Die gute Nachricht: 30 verschiedene Pflanzen klingen nach viel, lassen sich aber im Alltag überraschend leicht umsetzen. Schon kleine Veränderungen machen einen großen Unterschied.

So gelingt mehr Pflanzenvielfalt:

  • Abwechslung beim Frühstück: Statt immer Haferflocken – einmal Quinoa, Dinkel oder Buchweizenflocken ausprobieren. Frisches Obst und Nüsse variieren.

  • Bunte Bowls und Salate: Kombinieren Sie verschiedenes Gemüse, Hülsenfrüchte, Kräuter und Samen.

  • Gewürze nicht vergessen: Auch Kräuter und Gewürze zählen zur Pflanzenvielfalt - Zimt, Kurkuma, Basilikum oder Koriander bereichern Geschmack und Mikrobiom.

  • Neue Sorten entdecken: Linsen, Kichererbsen, Edamame, Pastinaken oder Rote Bete, Vielfalt beginnt beim Einkaufen.

  • Tiefkühlgemüse nutzen: Ideal, wenn frische Produkte knapp sind, so bleibt die Vielfalt auch im hektischen Alltag erhalten.

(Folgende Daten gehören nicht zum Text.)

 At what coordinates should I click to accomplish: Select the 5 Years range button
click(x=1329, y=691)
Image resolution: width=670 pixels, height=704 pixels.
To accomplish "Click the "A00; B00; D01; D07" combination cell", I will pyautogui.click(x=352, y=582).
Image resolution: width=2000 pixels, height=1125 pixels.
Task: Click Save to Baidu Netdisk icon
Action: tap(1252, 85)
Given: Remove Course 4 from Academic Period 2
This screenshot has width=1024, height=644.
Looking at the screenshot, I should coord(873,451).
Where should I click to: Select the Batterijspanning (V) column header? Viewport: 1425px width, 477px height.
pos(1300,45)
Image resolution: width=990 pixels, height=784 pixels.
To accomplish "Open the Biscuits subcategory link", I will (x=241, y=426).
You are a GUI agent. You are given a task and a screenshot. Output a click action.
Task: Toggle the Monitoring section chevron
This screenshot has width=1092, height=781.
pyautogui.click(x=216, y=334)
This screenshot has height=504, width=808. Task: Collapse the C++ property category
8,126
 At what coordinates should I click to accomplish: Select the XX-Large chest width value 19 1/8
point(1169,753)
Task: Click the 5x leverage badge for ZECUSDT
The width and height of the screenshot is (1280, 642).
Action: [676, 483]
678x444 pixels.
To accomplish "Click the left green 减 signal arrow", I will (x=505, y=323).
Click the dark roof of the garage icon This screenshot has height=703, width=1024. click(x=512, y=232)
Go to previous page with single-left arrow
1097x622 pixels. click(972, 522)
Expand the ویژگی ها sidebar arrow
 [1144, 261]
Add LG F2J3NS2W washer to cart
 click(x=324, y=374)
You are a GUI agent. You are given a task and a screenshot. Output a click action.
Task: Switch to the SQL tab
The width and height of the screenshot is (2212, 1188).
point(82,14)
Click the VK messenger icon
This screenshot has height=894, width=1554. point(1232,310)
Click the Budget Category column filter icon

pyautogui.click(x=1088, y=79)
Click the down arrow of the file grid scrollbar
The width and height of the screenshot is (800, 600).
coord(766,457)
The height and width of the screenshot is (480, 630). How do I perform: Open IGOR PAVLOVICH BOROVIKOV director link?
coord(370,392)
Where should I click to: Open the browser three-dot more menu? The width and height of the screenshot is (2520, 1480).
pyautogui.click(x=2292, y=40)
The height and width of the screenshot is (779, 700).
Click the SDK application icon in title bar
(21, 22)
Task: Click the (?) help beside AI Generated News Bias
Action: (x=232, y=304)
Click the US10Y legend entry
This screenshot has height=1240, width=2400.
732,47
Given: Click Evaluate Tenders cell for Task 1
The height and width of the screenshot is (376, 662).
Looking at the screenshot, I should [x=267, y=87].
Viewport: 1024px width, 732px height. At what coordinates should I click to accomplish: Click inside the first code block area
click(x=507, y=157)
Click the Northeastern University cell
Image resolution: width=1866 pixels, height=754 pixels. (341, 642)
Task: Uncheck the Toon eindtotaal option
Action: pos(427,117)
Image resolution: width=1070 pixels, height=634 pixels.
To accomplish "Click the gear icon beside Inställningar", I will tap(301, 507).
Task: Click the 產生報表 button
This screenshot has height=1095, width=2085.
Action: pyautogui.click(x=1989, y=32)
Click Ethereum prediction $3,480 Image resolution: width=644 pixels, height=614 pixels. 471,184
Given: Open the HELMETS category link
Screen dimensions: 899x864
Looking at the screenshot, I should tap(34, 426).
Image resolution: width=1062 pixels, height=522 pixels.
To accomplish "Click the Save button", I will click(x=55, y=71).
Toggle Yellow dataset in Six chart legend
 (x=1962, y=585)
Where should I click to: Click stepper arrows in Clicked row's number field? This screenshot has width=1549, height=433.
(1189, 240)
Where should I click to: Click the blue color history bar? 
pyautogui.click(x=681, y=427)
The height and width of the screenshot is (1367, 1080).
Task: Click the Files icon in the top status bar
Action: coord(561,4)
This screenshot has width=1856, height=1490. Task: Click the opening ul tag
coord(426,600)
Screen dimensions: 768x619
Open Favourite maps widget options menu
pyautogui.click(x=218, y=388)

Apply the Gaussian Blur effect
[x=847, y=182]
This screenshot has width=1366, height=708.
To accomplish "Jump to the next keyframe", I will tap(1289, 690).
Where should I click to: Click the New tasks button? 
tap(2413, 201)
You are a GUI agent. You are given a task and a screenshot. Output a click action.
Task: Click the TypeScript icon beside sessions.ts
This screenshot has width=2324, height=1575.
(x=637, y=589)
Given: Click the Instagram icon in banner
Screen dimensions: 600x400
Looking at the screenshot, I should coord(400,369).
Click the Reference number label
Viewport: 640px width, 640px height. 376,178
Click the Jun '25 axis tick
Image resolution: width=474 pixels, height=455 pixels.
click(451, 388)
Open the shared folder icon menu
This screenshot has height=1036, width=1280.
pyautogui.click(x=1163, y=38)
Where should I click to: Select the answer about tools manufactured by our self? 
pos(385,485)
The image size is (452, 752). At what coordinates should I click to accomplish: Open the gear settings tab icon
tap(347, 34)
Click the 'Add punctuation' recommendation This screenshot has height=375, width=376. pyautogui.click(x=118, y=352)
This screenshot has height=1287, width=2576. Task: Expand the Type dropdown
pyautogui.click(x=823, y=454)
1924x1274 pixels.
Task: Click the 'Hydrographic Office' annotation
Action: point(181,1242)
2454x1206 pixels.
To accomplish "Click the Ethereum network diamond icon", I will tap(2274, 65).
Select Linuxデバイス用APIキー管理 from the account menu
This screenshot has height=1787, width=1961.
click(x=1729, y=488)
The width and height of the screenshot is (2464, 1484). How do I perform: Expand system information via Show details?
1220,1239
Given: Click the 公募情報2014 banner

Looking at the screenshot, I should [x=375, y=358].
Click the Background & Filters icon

Das Mikrobiom freut sich mit

Der Darm ist das Zentrum unseres Immunsystems und sein Gleichgewicht hängt stark von unserer Ernährung ab. Unterschiedliche Pflanzenarten liefern unterschiedliche Ballaststoffe, die als »Futter« für verschiedene Darmbakterien dienen. Je vielfältiger diese Bakteriengemeinschaft, desto stabiler ist unsere Gesundheit. Einseitige Ernährung dagegen führt oft zu einer Verarmung des Mikrobioms mit möglichen Folgen wie Müdigkeit, Verdauungsbeschwerden oder einem geschwächten Immunsystem.